At an event launching their FlipTheNHHouse.com program to re-take control of the state House of Representatives, state GOP chairman Steve Stepanek and House Minority Leader Dick Hinch were asked if President Trump would help or hurt their chances.

“Donald Trump will help our efforts in 2020,” Hinch told NHJournal. “Donald Trump is still popular among the voters who supported him.”

Stepanek agreed, dismissing polls finding Trump underwater by double-digits as inaccurate and predicting a “red wave here in New Hampshire” thanks to Trump’s support and the NHGOP’s targeting of Democratic state legislators in Trump-leaning districts.

He’s certainly popular among GOP primary voters. A new CNN/UNH poll found an 85 percent approval rating among likely GOP primary voters, and Trump has the support of 86 percent of GOP primary voters. His closest challenger, former Massachusetts Gov. Bill Weld, is at 5 percent.

“There are over three months until New Hampshire votes, but an 81-point lead is very large,” CNN deadpanned in its reporting.

Meanwhile, New Hampshire Republicans are planning a major rally at the statehouse November 7 when Vice President Mike Pence comes to Concord to file the documents that will put Trump’s name on the GOP primary ballot. And Trump packed the Southern New Hampshire University Arena in August with a record-setting crowd of enthusiastic supporters.

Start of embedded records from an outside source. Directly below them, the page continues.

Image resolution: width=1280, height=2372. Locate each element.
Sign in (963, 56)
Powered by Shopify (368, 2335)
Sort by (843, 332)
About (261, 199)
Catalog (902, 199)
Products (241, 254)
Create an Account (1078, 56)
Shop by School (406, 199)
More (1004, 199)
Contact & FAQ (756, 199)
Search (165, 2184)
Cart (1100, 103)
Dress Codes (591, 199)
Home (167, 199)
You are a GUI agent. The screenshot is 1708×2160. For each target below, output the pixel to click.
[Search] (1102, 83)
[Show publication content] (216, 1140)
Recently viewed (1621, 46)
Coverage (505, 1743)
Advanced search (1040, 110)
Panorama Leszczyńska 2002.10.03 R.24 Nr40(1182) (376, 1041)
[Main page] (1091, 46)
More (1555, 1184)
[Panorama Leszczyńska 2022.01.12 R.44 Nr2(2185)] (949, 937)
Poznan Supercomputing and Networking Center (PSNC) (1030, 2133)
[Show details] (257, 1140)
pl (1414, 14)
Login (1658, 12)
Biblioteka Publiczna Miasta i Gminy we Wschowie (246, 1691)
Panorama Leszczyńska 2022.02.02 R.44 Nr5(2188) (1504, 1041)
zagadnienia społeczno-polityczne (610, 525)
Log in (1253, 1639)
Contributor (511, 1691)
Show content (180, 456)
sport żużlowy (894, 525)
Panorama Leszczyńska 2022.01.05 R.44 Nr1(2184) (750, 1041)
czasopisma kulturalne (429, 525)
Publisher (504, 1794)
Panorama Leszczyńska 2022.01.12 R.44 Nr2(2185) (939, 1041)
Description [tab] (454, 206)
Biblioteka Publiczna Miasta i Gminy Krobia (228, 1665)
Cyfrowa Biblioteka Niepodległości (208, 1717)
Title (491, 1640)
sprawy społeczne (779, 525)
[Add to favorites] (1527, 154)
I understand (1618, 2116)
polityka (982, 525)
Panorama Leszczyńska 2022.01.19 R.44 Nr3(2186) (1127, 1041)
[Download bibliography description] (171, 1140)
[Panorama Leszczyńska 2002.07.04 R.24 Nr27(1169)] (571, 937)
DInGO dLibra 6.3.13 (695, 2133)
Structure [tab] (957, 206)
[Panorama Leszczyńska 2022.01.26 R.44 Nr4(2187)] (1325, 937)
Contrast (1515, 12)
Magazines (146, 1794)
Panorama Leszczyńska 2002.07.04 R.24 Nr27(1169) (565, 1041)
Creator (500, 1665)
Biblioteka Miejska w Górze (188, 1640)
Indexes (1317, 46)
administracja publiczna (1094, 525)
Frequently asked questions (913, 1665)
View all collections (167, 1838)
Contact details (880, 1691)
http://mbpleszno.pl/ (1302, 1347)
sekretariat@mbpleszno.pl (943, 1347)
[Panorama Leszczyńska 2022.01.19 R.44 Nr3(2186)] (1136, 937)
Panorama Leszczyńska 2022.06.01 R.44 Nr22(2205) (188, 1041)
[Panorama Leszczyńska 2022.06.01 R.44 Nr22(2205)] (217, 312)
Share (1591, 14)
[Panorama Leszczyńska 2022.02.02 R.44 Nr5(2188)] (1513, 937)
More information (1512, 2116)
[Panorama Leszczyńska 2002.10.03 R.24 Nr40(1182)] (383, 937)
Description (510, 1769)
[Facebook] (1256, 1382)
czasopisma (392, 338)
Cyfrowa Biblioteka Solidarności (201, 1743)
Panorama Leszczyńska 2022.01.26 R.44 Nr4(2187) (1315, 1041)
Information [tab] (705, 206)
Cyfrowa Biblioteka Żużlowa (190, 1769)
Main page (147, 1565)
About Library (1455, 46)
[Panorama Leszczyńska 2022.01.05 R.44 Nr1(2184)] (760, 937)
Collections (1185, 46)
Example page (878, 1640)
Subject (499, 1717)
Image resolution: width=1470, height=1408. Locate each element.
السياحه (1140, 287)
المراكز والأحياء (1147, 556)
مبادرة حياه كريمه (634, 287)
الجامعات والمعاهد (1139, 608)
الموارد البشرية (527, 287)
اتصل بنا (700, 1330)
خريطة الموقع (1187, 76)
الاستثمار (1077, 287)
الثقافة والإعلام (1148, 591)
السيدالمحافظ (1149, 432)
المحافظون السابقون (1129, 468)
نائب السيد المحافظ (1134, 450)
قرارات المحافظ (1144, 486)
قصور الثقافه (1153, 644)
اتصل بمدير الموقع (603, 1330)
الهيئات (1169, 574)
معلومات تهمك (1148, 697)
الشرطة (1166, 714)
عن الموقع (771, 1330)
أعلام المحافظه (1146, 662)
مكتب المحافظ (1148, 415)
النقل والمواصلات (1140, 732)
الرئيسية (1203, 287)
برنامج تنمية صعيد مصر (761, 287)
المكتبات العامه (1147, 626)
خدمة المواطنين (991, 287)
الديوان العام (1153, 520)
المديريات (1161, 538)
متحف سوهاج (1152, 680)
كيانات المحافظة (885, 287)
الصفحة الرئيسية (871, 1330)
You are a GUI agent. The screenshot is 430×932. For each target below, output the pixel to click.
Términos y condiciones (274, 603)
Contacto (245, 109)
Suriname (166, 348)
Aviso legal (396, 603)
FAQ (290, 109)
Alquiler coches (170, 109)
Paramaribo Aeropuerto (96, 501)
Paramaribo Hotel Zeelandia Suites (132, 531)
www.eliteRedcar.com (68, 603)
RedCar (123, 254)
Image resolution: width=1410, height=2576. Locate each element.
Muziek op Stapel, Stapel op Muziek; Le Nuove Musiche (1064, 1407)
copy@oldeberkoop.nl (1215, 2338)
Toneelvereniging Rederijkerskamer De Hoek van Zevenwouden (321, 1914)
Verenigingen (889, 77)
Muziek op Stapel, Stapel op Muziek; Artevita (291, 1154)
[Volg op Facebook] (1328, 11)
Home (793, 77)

Those numbers help explain why Gov. Chris Sununu, a pro-choice, pro-same-sex-marriage moderate Republican, continues to support President Trump even as fellow New England GOPers like Massachusetts’ Charlie Baker and Vermont’s Phil Scott call for his impeachment. So far it hasn’t hurt Sununu, who was re-elected amid the 2018 Democratic blowout in the Granite State and remains one of the most popular governors in the country.

But “surviving” Trump and winning with Trump aren’t the same thing. Republican legislative candidates have to run with an unpopular president at the top of the ticket, and do it in a state the GOP presidential candidate has carried only once since 1988. Not every NHGOP’er is as convinced that he’s going to help.

“Is Trump going to help us or hurt us? Nobody knows,” state Rep. Steven Smith (R-Charlestown) told NHJournal. “Nobody has done the analysis on this.”

Smith isn’t necessarily pessimistic about Trump’s impact, rather points out that the Granite State GOP has never seen a national candidate who has the impact Trump does. “Trump is the first Republican presidential candidate to win Charlestown in years. He won Claremont [another Democratic stronghold], too. He’s bringing out a different voter than other Republicans do.”

And that is the Trump campaign’s entire strategy for New Hampshire which, his supporters insist, is in play in 2020. “Average working people aren’t paying attention to the Ukraine stuff,” Stepanek said. “They’re looking at the economy and at their jobs and they see that things are better. Then they look over at the Democrats, and that’s when President Trump really starts looking good.”